Table 1.  Infection prevention and surveillance programs, Victorian aged care facilities (2016)
GPs, general practitioners. Ranges shown are minimum–maximum
T1


Development and use of standardised infection indicators in aged care

These findings support the fact that infection prevention and control programs and surveillance activities are generally supported and implemented at the facility level. Appreciating that surveillance activities may be strengthened further by a coordinated strategy, ICPs and clinical nurses in PSRACS commenced collection and submission of data to the Victorian Healthcare Associated Infection Surveillance System (VICNISS) Coordinating Centre in 2017, thereby ensuring uniform data submission and support for participating facilities.

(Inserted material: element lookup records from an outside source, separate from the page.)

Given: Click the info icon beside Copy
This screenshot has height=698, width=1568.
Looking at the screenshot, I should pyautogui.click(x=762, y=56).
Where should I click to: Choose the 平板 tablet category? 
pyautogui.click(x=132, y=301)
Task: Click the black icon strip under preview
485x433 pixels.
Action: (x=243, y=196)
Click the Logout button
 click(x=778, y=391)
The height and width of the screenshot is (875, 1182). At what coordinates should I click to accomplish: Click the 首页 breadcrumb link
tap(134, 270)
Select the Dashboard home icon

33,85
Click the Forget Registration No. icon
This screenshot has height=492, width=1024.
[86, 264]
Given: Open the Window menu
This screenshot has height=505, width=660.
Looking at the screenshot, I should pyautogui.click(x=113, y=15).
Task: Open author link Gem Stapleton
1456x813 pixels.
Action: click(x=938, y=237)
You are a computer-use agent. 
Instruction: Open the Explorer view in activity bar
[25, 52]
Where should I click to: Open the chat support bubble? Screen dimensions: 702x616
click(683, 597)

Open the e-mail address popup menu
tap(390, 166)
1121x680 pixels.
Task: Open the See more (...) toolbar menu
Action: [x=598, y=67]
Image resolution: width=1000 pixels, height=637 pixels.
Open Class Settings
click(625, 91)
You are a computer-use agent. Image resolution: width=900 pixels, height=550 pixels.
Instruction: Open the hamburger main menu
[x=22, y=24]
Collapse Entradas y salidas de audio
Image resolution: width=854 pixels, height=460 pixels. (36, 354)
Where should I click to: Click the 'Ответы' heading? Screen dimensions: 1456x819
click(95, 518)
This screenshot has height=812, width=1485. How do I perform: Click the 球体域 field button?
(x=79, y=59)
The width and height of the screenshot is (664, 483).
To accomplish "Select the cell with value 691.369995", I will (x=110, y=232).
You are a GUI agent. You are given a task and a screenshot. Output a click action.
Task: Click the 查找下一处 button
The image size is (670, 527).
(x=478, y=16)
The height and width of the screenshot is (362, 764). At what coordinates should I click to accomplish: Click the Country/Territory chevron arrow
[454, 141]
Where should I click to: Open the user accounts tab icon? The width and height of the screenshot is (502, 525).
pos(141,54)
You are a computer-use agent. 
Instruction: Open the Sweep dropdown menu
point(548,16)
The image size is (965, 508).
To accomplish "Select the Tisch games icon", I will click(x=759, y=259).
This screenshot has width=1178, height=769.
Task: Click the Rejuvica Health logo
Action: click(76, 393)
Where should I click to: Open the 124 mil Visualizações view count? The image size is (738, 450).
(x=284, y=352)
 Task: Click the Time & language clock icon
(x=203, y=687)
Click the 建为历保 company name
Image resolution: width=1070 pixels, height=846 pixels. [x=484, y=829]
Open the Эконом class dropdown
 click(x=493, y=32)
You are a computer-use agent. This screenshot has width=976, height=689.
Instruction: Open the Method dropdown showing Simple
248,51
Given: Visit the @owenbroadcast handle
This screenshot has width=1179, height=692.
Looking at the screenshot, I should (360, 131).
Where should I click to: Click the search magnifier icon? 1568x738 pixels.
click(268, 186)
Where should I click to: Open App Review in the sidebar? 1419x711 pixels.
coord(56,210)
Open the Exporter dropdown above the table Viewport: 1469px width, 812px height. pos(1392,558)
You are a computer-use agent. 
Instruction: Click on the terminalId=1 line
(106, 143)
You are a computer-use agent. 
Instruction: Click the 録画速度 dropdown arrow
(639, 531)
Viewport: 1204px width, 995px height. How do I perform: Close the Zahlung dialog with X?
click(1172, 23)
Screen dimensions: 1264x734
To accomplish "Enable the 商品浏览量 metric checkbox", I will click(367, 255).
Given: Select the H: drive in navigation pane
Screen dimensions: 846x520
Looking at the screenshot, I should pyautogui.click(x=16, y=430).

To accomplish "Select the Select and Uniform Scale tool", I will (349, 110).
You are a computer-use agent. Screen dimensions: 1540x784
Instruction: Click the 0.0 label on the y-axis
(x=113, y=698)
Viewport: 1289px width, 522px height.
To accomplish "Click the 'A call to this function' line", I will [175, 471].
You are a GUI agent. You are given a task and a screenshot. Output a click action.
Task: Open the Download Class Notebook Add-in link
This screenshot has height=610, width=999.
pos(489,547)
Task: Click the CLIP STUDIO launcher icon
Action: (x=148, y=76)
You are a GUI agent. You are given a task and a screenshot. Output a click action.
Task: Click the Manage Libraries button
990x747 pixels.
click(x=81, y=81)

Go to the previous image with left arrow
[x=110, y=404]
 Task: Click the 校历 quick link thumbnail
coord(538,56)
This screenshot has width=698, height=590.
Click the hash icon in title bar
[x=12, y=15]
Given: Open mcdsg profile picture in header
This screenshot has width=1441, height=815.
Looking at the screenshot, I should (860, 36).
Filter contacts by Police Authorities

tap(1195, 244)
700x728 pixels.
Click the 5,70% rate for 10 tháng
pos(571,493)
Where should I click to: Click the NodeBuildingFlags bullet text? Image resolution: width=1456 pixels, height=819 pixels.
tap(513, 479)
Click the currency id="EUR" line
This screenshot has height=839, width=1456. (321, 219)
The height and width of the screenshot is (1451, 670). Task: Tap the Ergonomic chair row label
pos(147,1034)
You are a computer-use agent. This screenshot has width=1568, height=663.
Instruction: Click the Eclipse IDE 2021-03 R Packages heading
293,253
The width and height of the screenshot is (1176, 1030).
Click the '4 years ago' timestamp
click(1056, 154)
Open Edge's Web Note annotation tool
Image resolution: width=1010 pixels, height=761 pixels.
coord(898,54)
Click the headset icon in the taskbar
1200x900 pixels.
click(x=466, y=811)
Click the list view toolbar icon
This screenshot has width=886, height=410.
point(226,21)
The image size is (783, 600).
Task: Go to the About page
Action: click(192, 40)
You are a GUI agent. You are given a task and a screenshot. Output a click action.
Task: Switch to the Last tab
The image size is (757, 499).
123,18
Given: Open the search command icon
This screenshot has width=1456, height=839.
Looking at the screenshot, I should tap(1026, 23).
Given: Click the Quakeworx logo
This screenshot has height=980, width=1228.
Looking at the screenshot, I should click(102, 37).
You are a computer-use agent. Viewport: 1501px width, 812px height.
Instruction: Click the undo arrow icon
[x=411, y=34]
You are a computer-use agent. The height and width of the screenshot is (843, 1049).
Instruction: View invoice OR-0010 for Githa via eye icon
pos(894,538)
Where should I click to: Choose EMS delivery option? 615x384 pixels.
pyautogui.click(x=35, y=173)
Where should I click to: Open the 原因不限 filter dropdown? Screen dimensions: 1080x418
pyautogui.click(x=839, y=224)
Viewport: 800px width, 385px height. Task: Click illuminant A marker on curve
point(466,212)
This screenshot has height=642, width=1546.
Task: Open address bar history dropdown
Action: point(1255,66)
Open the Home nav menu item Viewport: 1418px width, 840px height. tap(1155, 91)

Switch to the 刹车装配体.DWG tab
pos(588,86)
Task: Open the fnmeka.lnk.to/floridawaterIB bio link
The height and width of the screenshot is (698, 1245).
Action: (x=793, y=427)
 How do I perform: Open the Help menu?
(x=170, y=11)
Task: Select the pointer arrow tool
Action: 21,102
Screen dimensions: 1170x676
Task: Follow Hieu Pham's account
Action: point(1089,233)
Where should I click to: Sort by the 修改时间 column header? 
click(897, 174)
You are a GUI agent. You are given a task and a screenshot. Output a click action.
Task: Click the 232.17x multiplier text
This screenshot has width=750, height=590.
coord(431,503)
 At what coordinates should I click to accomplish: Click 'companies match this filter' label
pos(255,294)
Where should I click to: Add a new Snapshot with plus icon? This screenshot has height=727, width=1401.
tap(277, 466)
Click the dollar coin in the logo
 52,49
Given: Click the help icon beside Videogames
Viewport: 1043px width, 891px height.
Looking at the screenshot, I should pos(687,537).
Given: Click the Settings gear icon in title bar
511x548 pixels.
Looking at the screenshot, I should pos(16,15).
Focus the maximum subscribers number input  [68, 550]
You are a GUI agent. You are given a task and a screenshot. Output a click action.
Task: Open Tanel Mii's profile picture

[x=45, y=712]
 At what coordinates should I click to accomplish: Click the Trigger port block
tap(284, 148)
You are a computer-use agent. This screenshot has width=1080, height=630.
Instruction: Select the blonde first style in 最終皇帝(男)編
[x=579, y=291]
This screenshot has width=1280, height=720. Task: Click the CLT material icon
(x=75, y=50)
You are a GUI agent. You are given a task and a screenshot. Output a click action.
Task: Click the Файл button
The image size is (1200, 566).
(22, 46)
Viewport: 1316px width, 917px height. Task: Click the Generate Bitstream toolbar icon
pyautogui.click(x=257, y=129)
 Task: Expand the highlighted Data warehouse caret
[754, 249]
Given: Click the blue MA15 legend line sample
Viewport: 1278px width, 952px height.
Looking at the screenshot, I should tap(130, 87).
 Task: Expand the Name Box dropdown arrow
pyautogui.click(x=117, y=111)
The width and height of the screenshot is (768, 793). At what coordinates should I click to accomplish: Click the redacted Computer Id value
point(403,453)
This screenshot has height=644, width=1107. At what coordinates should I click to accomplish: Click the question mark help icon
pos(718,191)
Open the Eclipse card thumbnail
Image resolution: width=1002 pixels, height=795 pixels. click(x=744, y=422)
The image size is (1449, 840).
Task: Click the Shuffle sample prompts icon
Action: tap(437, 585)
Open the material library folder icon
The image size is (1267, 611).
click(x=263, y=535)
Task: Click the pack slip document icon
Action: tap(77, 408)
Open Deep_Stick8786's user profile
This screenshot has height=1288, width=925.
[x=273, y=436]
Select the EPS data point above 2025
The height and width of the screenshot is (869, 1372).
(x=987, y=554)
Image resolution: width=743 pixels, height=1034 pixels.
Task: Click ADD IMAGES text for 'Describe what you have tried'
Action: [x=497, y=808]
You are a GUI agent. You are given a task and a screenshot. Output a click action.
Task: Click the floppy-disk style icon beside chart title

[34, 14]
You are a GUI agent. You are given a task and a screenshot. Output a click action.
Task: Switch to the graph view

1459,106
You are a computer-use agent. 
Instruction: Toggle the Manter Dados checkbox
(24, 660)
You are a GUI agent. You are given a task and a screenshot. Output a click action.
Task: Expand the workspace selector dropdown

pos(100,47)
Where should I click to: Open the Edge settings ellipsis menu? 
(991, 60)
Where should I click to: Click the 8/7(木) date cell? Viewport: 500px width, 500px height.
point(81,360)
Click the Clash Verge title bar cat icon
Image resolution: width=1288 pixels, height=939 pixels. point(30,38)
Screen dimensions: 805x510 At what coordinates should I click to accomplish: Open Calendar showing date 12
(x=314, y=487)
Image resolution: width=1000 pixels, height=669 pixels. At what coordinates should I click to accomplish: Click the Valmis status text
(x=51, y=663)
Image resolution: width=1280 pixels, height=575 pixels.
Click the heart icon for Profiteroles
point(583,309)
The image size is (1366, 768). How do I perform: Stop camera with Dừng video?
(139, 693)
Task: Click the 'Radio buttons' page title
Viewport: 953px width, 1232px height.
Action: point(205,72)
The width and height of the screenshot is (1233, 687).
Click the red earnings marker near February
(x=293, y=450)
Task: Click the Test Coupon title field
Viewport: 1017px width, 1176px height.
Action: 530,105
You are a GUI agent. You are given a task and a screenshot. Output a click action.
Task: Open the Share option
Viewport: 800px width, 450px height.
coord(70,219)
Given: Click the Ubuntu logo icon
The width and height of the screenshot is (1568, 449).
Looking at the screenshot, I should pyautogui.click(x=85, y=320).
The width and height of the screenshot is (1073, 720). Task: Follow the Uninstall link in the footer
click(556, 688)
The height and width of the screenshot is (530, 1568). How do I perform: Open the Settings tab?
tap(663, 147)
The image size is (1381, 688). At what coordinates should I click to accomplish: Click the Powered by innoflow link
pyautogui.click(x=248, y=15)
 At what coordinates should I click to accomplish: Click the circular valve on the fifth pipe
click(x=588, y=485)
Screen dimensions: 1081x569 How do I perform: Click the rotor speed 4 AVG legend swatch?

Eight indicators have been developed and implemented (Table 2), incorporating process (influenza, pneumococcal and zoster vaccination uptake among residents; influenza vaccination uptake among staff; antimicrobial prescribing practices) and outcome measures (infections due to methicillin-resistant Staphylococcus aureus, vancomycin-resistant Enterococcus and Clostridium difficile). VICNISS provides data reports to participating PSRACS and the Victorian Department of Health and Human Services using standardised data metrics, electronic data handling and a secure online portal. Further, expert infection control and infectious diseases advice is available to PSRACS, ensuring uniformity of surveillance methods and implementation of best-practice interventions. This model ensures data quality and contributes to staff knowledge, both of which are essential for quality improvement activities at the service level.


Table 2.  Infection quality indicators for aged care
T2


National framework for infection indicators in aged care

Looking ahead, targets and triggers for change will be developed to ensure early detection of potential opportunities for improved performance. VICNISS has successfully developed and implemented comparable infection surveillance modules throughout Victorian acute care hospitals that are associated with the PSRACS.9 For example, annual staff influenza vaccination uptake in acute care services is currently monitored. A state-wide target of 75% was set in 2014, and this is now met by most participants.10 In ACHs, a similar process would reduce the risk of influenza transmission, encompassing both staff and residents.11

From a national perspective, we note increasing involvement of ACHs in all states using the national tool for auditing infections and antimicrobial prescribing,12 suggesting that ACHs outside Victoria now seek standardised monitoring of infection and prescribing practices and the capacity for benchmarking using a quantitative framework. The recent national review of infection prevention activities in ACHs in Australia13 will be an important step in understanding the need for developing standardised infection prevention quality indicators nationally.


Conclusion

In summary, we have identified support for infection prevention programs and surveillance activities at the service level in Victoria. Surveyed Victorian PSRACS demonstrate a range of infection surveillance activities to be appropriately supported by existing resources. In addition, we have successfully applied a networked model to strengthen monitoring activities, using a coordinated state-wide approach with an emphasis on quality improvement. We suggest that a national focus could strengthen this process further, ensuring a uniform strategy with enhanced benchmarking capacity. This calls for stakeholder engagement and refinement of appropriate indicators for monitoring quality improvement in public, not-for-profit and private sectors within aged care.


Competing interests

None of the authors has any conflicts of interest to declare.



Acknowledgements

The authors acknowledge the involvement of the Victorian public sector residential aged care services surveyed. The Victorian Healthcare Associated Infection Surveillance System Coordinating Centre is funded by the Victorian Department of Health and Human Services. The National Centre for Antimicrobial Stewardship is supported by the Australian Commission on Safety and Quality in Health Care (ACSQHC). Neither the Victorian State Government nor ACSQHC controlled or influenced the decision to submit this manuscript for publication.